Su entrambi i fronti del processo comunicativo: lato emittente – che deve saper cogliere le necessità del proprio target per veicolare correttamente il messaggio – lato ricevente – che deve porsi nella migliore predisposizione d’animo (in ascolto) per cogliere il messaggio stesso.
E fin qui, tutto facile. Ma nel marketing e nella comunicazione ascoltare significa anche altro. Molto altro. Tanto da rappresentarne una branca ben specifica: il Sound Branding. Ovvero la traduzione dei valori e della cultura d’impresa di un’azienda in un linguaggio musicale originale e distintivo che estende la memorizzazione della marca identificandola in maniera univoca e rafforzando il ricordo del Visual Branding; la comunicazione visiva legata ai segni grafici del marchio (nome, logotipi, colori, pittogramma, payoff). In questo modo, il ricevente è sollecitato non solo da un punto di vista visivo, ma anche uditivo. Coinvolgendo 2 sensi e amplificando le emozioni.
Avete presente quel motivetto che vi resta in testa all’infinito? Ecco: stiamo parlando proprio di questo. Di quel jingle, fatto di pochi o tanti suoni, che immediatamente riconduce ad un brand.
Come spiegano il Neuromarketing e le Neuroscienze questo è possibile perchè “una sequenza di suoni è più memorabile di un elemento visivo perché, dopo il suo inizio, il cervello umano si aspetta automaticamente la fine. Inoltre il suono attiva non solo la memoria cognitiva, ma anche quella affettiva, con enormi vantaggi per chi è in grado di utilizzare questa risorsa”.
Le potenzialità, è presto detto, sono infinite. E mentre la comunicazione B2C si è spinta in questa direzione da tantissimo tempo, per il B2B il Sound Branding è un terreno ancora parzialmente inesplorato. Sicuramente la sfida è molto più complessa nel B2B che nel B2C se non altro perché non stiamo parlando di un prodotto consumer da veicolare, ma di un’azienda che dialoga con un “pari partner” nel business.
La domanda, dunque, è una sola: si possono trasmettere i valori di un brand in forma sonora? E se sì; quale forma possono avere dei concetti per lo più astratti?
Innanzitutto chiariamo un punto: nel Sound Branding il valore (di marca e di cultura d’impresa) è sempre al centro. Con il suono, però, entra in campo anche la componente dell’imprevedibilità e la carta emozionale si amplifica all’ennesima potenza.
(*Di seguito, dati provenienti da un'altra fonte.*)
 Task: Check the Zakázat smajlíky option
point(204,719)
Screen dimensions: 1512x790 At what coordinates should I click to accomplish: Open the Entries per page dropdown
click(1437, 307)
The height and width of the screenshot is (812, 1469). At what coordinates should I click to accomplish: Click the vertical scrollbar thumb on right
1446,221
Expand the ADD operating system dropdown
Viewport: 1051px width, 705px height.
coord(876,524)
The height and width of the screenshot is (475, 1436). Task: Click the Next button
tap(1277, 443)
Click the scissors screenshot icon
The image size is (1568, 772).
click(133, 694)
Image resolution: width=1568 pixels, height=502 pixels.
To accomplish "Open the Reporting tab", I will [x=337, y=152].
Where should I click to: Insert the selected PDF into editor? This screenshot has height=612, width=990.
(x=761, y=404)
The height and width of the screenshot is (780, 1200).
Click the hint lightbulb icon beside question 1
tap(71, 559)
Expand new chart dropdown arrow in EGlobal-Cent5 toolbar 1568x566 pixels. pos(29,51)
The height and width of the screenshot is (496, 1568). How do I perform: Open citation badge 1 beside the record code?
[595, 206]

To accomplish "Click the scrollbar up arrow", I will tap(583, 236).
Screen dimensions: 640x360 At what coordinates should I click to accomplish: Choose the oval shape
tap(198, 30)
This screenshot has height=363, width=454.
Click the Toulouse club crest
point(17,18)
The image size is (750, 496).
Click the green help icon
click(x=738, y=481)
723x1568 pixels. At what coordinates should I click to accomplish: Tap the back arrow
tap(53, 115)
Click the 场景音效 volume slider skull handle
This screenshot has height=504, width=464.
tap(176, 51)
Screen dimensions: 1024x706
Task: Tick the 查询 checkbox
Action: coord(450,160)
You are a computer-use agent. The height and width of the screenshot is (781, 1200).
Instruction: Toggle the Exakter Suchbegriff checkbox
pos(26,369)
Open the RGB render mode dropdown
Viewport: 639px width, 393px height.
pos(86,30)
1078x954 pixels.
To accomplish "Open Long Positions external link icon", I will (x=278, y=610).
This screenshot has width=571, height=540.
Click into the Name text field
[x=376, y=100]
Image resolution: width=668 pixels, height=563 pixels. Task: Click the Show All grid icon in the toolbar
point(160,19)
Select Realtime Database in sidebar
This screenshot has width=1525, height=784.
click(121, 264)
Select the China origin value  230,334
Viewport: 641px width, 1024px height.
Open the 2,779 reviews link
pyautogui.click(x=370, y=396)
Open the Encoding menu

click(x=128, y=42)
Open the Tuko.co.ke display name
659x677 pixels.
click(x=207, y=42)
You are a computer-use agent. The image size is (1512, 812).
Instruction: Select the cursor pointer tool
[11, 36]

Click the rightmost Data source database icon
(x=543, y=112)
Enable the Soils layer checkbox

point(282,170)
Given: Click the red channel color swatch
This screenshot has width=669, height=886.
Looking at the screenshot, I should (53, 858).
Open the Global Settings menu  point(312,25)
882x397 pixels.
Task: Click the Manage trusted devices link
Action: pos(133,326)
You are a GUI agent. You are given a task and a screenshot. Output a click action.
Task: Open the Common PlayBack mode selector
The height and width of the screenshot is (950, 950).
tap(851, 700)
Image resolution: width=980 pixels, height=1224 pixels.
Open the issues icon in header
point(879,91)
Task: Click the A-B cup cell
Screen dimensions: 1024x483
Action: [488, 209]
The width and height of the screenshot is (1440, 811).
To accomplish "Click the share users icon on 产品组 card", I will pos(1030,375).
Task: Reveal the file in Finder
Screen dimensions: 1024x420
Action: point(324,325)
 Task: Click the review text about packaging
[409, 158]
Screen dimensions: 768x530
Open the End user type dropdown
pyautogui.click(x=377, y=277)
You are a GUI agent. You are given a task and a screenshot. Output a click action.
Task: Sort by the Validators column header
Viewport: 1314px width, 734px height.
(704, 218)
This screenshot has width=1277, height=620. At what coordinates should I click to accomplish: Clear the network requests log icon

Mentre un segno grafico è di interpretazione univoca – nero, rosso, grigio, stondato o quadrato; ad esempio – il suono investe tutta una sfera “non razionale”. E questo complica parecchio le cose.
Per questo è essenziale, proprio come accade per una brand identity visiva, essere estremamente rigorosi e attenti in un’applicazione di Sound Branding: certamente non è un passaggio improvvisato, ma frutto di una strategia sonora pianificata e strutturata in modo coerente e orientata a creare una correlazione stretta e bidirezionale tra comunicazione visiva e sonora.
Le qualità essenziali per la memorabilità di marca devono essere rispettate e deve esserci una profonda coesione tra visivo e sonoro: unicità, adesione ai contenuti del brand in termini di percezione e promessa, familiarità, una piena consapevolezza delle potenzialità uditive del proprio Brand; sono questi i presupposti per una strategia vincente.
Il resto poi lo fanno la musica e il cuore: perché – lo diciamo sempre – EMOZIONARE ed EMOZIONARSI sono le chiavi vincenti per una comunicazione d’effetto. E il suono, in questo, non ha rivali!
Come suona il tuo brand? Ci hai mai pensato?